■ **Try it**
Beginning with the line that holds "Screen dimensions: 1389x868", copy each line exactly through the end of the entries, but leave the pictures out.

■ **Entries shown**
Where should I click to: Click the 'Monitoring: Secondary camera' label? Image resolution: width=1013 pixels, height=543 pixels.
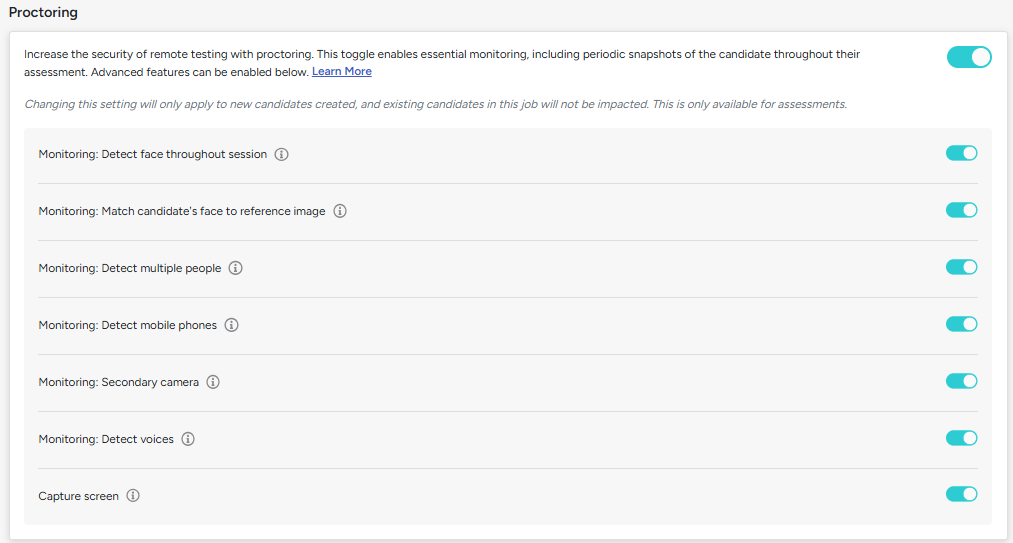119,382
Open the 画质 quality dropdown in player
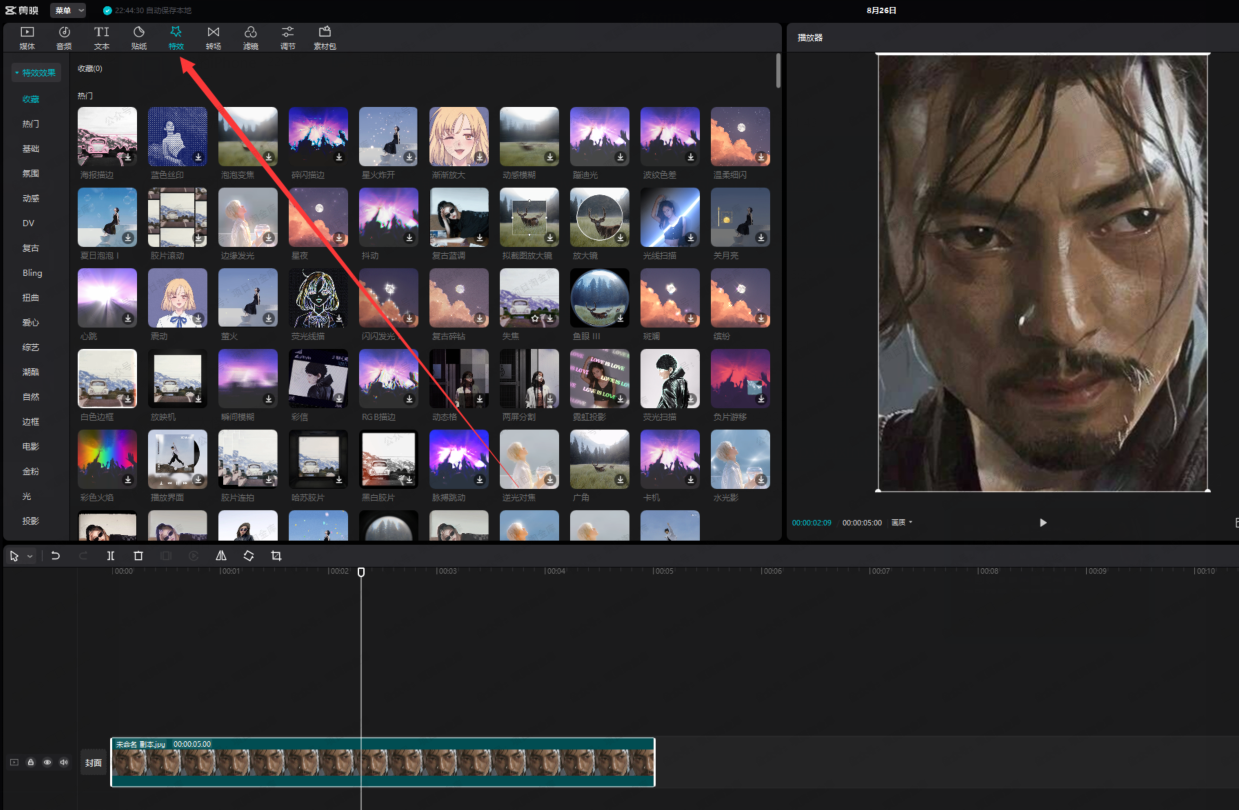Screen dimensions: 1239x810 tap(902, 522)
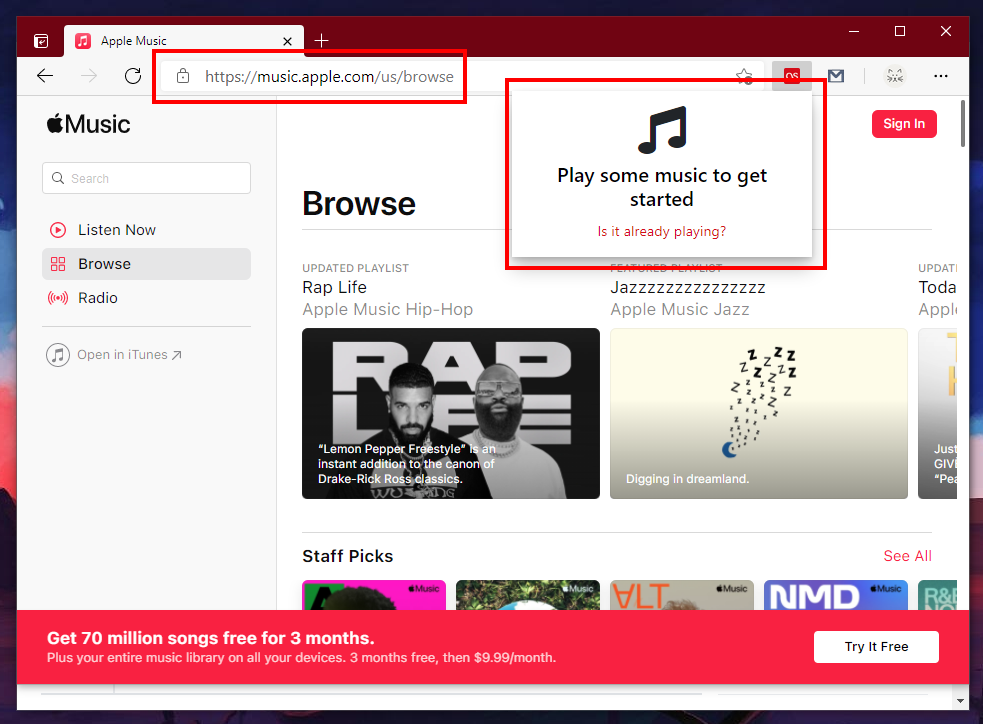Image resolution: width=983 pixels, height=724 pixels.
Task: Open See All for Staff Picks
Action: (906, 555)
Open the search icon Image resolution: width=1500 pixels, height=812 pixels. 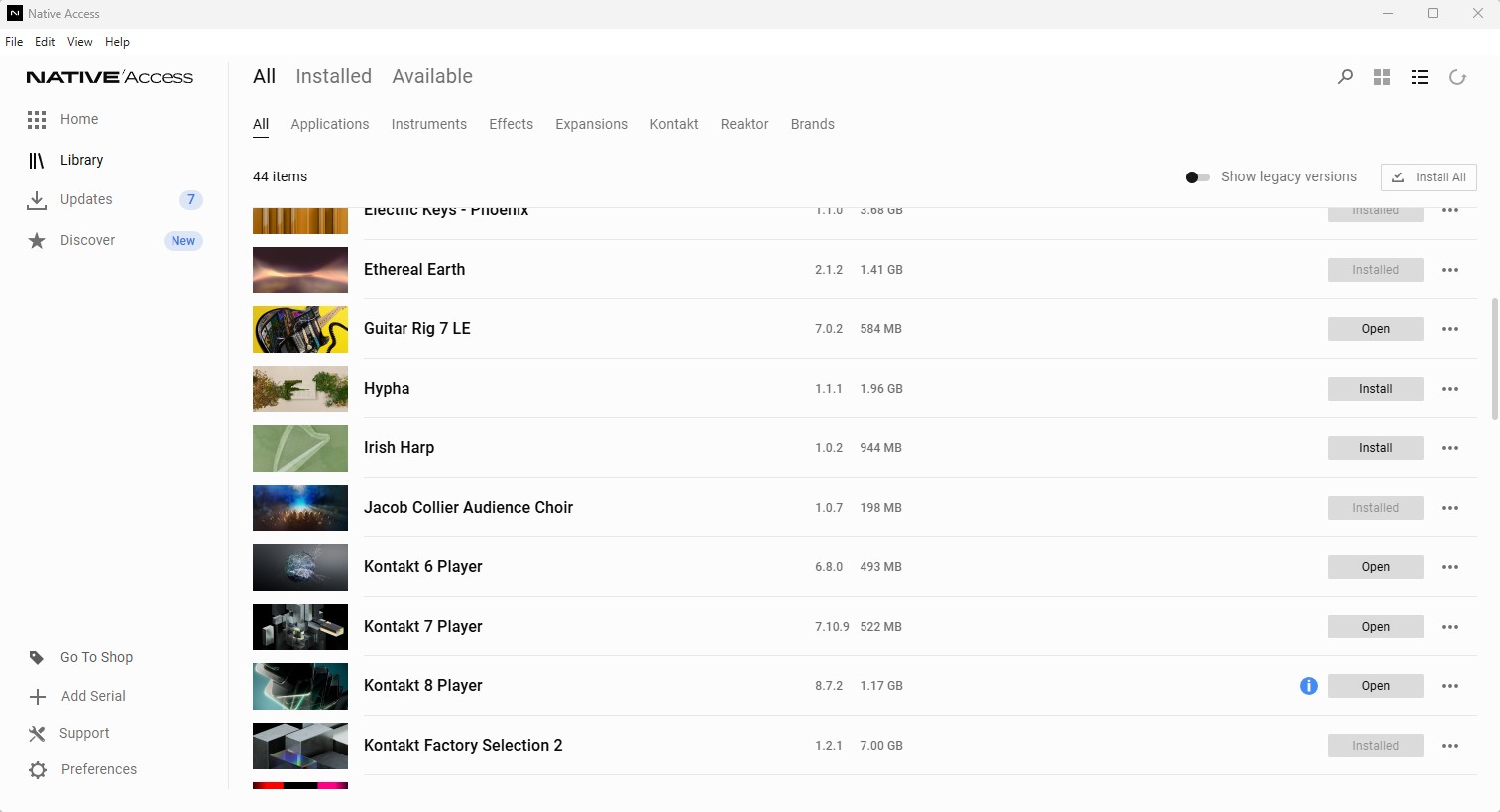pyautogui.click(x=1345, y=76)
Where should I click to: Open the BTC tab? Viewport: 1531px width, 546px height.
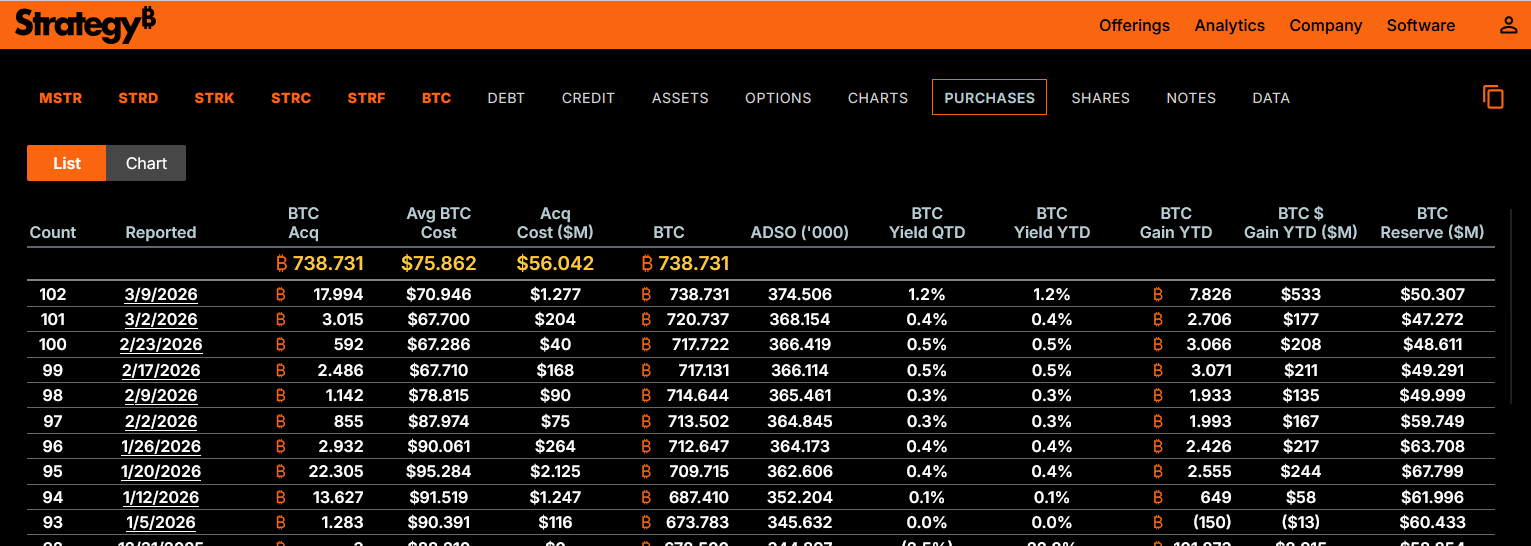(436, 98)
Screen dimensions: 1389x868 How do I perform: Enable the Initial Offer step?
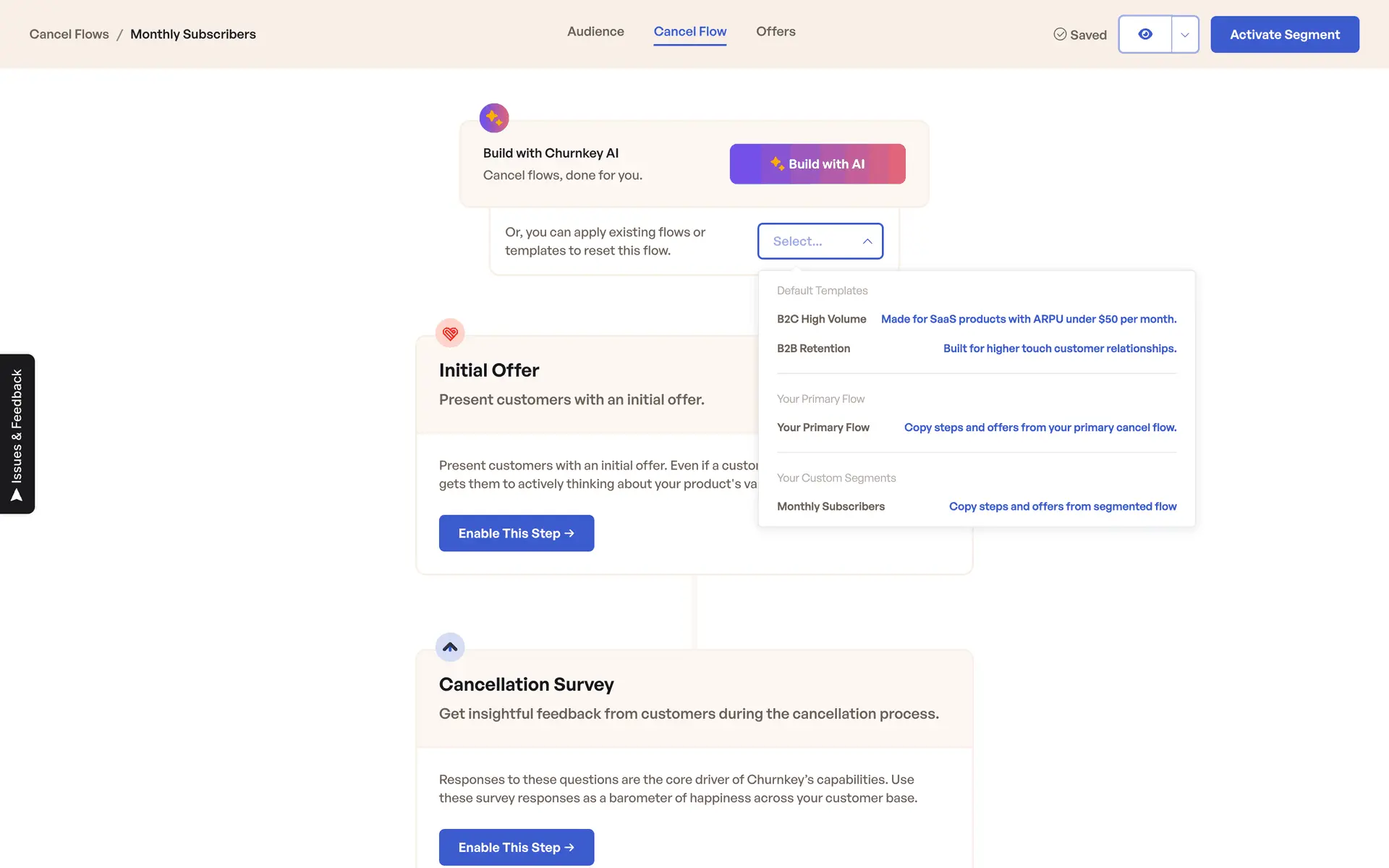click(x=516, y=533)
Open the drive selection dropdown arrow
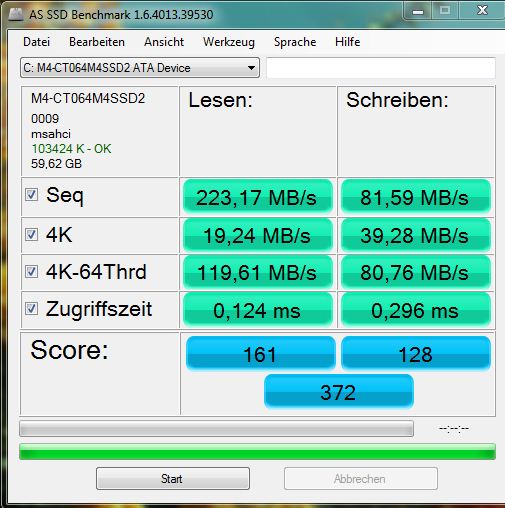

■ **Answer box**
Screen dimensions: 1389x868 How do I perform: Enable the Initial Offer step?
click(x=516, y=533)
Open the drive selection dropdown arrow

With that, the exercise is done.